The chargers are the visible part. The strategy that actually determines whether electrification creates value or costs money is invisible, and most commercial real estate operators have not built it yet.
Let me explain what I mean.
A charger is a delivery mechanism. It moves electricity from the grid into a vehicle. That function is straightforward and the hardware market for it is well developed. Dozens of manufacturers make reliable, well-designed charging equipment across every power level a commercial building might need. Choosing between them is largely a procurement decision.
What happens after the charger is installed is an operational decision. And that is where the real complexity lives.
The moment charging infrastructure becomes part of a building’s energy environment, the building’s load profile changes permanently. It becomes more variable, more behavioral, and more sensitive to patterns that nobody was tracking before. When do tenants arrive? How many vehicles charge simultaneously on a Monday versus a Thursday? What happens to building load during peak occupancy when the lifts, HVAC, and eight charging sessions are all running at full capacity?
These are not questions that charger manufacturers answer. They are not questions that traditional building energy management systems were built to ask. They exist in the gap between two industries that have never had a strong reason to coordinate until now.

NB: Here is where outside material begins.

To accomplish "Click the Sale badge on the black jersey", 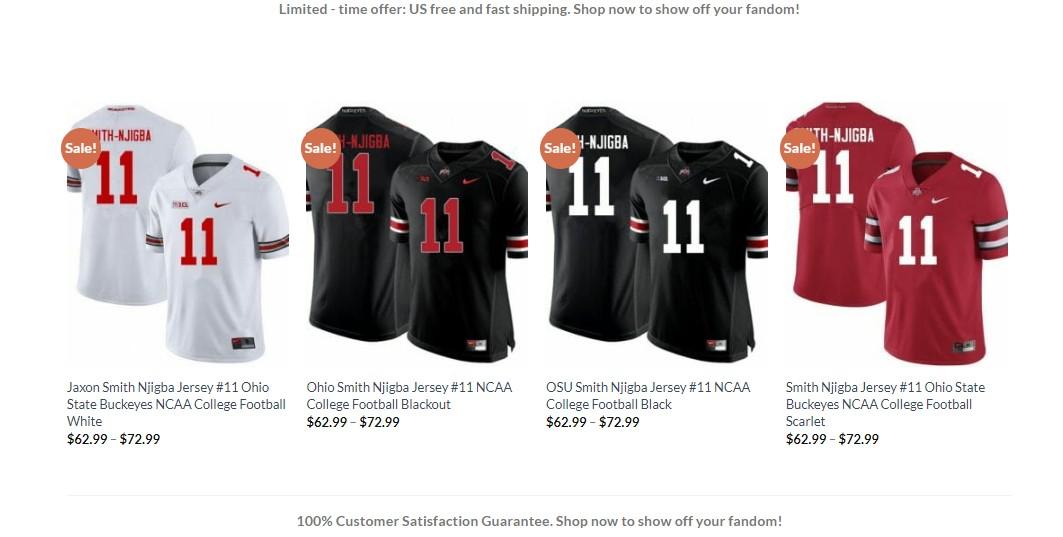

That gap is expensive. Not dramatically, not all at once, but persistently. Month after month, in contracted capacity penalties and demand charges that accumulate quietly while everyone assumes the system is working as intended.
The property groups that are getting ahead of this are thinking about EV infrastructure the way they think about any other building system that affects operational cost. Not as a capital project with an installation date and a completion sign-off, but as an ongoing operational variable that needs to be actively managed.
That means asking different questions before the chargers go in. Not just how many and where, but what happens to our energy baseline when they run simultaneously. What is our contracted capacity headroom. What does our load profile look like during peak occupancy and how does charging demand interact with it.
And then asking the most important question of all: what system will manage that interaction intelligently once the chargers are live.
The buildings that answer that question before installation will spend the next five years optimizing. The buildings that answer it after the first unexpected energy bill will spend the next five years catching up.
The best EV strategy is not a charger specification. It is an energy intelligence decision. The hardware is just the beginning of that conversation.